Robust Automatic 3D Point Cloud Registration and Object Detection
This article presents a ground-breaking approach to generating survey data for a BIM process offered by the Vercator toolkit. Produced by a UCL spin-out company, Correvate, it touches on the robust automatic registration and smart object recognition technology that the company is developing for downstream analysis.
In order to construct survey- grade 3D models of buildings, roads, railway stations, canals and other similar structures, the 3D environment must be fully recorded with accuracy. Following this, accurate measurements of the dimensions can be made on the recorded 3D datasets to enable 3D model extraction without having to return to the site and in significantly reduced times. The model may be compared to the original design and serves as a digital record of the asset at a given point in time. Laser scanning has become a powerful way of capturing 3D measured data about the built environment. However, the process of registering the point clouds produced from static terrestrial scanning to extract useful information is user-intensive and time-consuming.
The Vercator approach
In the approach adopted by Vercator vectors in overlapping scans are matched and brought into alignment, first to perform rotation alignment, and then translation alignment in the horizontal plane, followed by translation alignment in the vertical plane. In fact, such vectors are calculated and found at every point. Typically there are 10’s of millions of natural targets in each scan compared to the 10’s of artificial targets or natural targets marked by eye in other approaches, resulting in fewer misalignments.
The advantage of the Vercator approach is that the process utilises natural features in the 3D environment as natural targets which are automatically recognised, their location and orientation determined, then represented by feature vectors. A detailed description of the method can be seen below.
By representing features in the natural environment as vectors, then bringing these into alignment and treating them as natural targets, pairs of overlapping scans can be quickly and reliably aligned. These vectors reduce the number of misalignments to otherwise similar features, resulting in a more reliable and robust method.
The proportion of scans aligning depends on the nature of the 3D scene being scanned, but in trials carried out with 6 datasets ranging from 16 to 129 internal and external building scans, between 87% and 100% of the scans automatically aligned with an accuracy of less than 5mm in under 4.5 hours.
Compared to the technique of using laser scanners and a number of artificial targets, the Vercator method aligns scans automatically, significantly reducing registration time. The time depends on the number of scans and the types of scans; the benefit increasing with the number of scans. So, for 251 scans of a building with corridors, a large hall and a multi-floor atrium with escalators, alignment can be achieved in 10 hours as opposed to 60 hours via conventional methods. Since Vercator is predominantly automatic, this represents an even greater saving in costly operator hours. The alignment accuracy of the Vercator method was within 3.2mm. This figure is within the laser scanner measurement accuracy of ±2mm, so is, at the very least, the state of the art to within the measurement error.
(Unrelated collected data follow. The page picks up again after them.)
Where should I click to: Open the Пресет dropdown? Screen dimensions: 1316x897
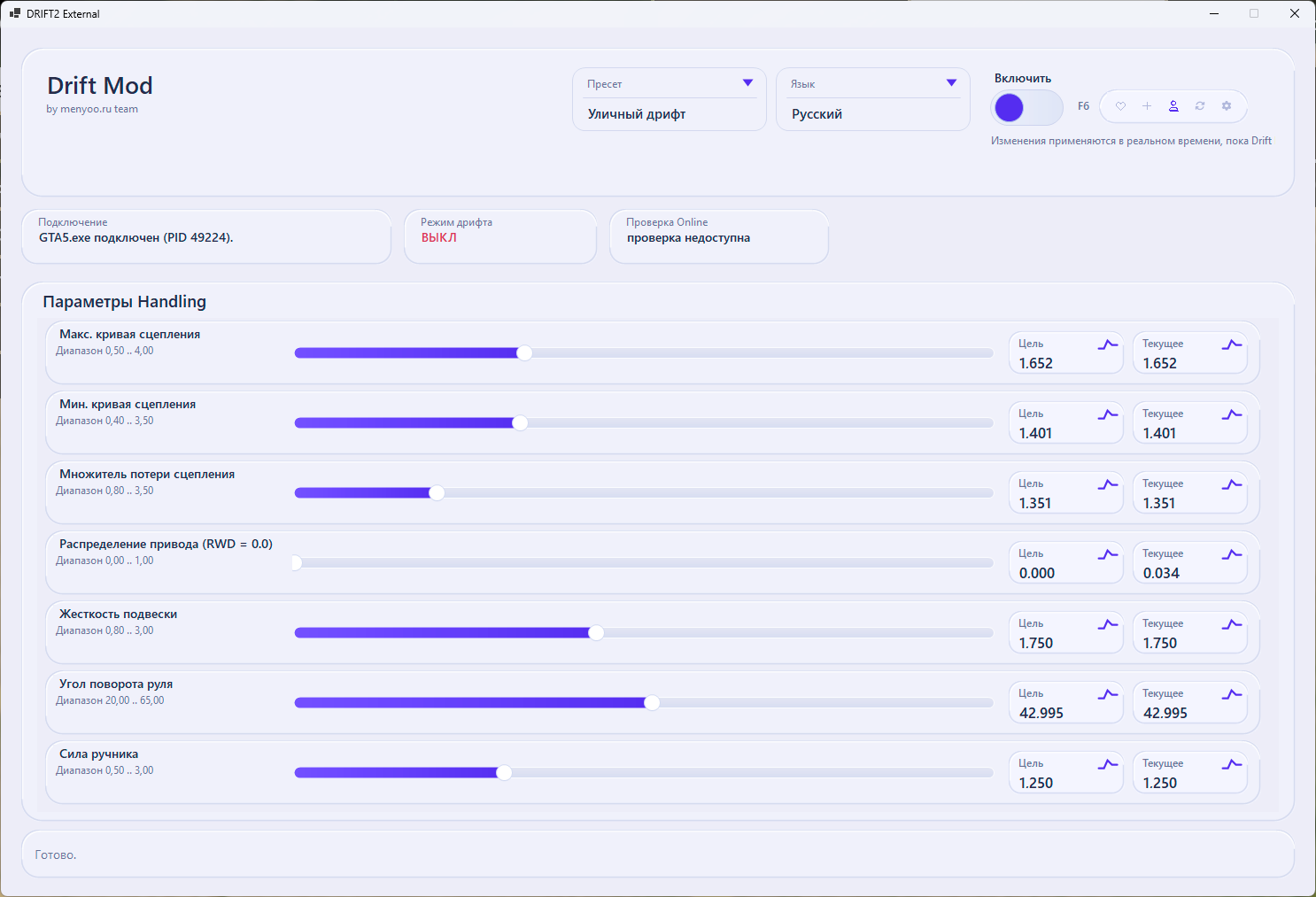[747, 83]
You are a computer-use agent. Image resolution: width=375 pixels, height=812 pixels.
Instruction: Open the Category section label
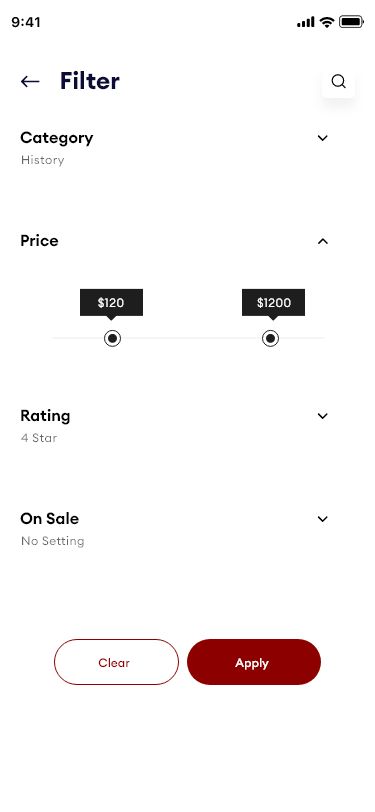[57, 138]
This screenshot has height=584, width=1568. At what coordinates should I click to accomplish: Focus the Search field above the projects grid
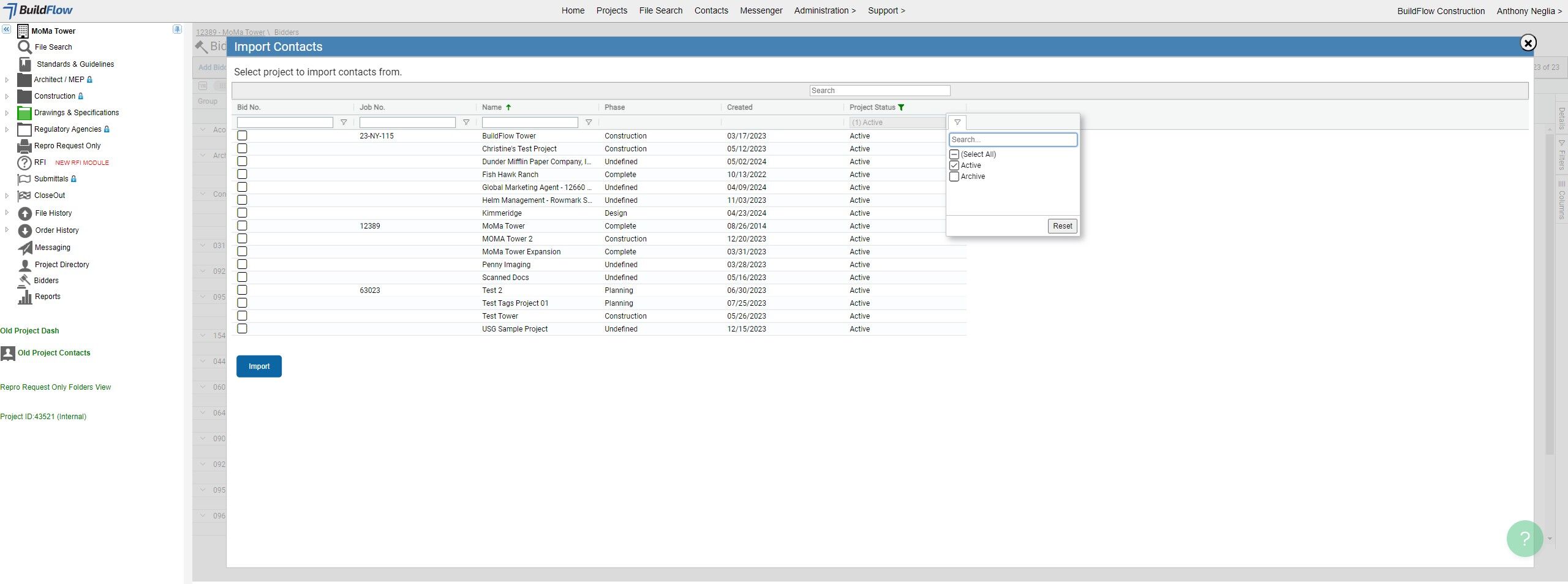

During trials, 105 scans of a complex network of rails, platforms and station buildings were aligned automatically by an experienced operator with the Vercator software in 10 hours as opposed to 2 operators over 10 days, the latter encountering considerable challenges using current semi-automated techniques.
Potential savings are shown in the table below with typical performance indicators for conventional alignment methods, mostly using artificial targets, compared with those of the Vercator Toolkit.
Additional benefits include:
• Reduced preparation: easy to set up without the need for targets
• Automated: registering of overlapping data is automatic
• Robust: targets are eliminated minimising mis-identification
• Quality: equals current industry workflow standards and reports
Automatic object detection and artificial intelligence
Once multiple 3D point cloud scans have been precisely registered using the Vercator approach downstream data analysis is more readily achievable. One form of downstream analysis is automatic recognition of 3D objects. Automatic object detection can be based on finding features that match primitive shapes, e.g. planes, edges, cylinders. This process involves segmenting or classifying the point cloud into geometrically separate elements and then recognising them for 3D geometry model creation or extraction. This method is effective for simple elements that occur often, such as pipe cylinders in industrial plants, but is less useful when the object complexity or variability increases.
Artificial Intelligence (AI) in the form of Machine Learning (ML) provides an effective approach to these more complex cases. ML is the “ability to learn without being explicitly programmed”, requiring many types of both wanted and unwanted objects to build the ML model. Correvate, in partnership with UCL, has been researching ML in relation to point cloud object extraction. Artificial Neural Networks (ANN) have existed for around 50 years as a technique and are very loosely based on the way real neural networks work in the brain, with neurons voting on the outcome.
Deep Learning extends this with unsupervised learning, i.e. letting the model teach itself which features are significant. Higher level features are derived from lower level features to form a hierarchical representation.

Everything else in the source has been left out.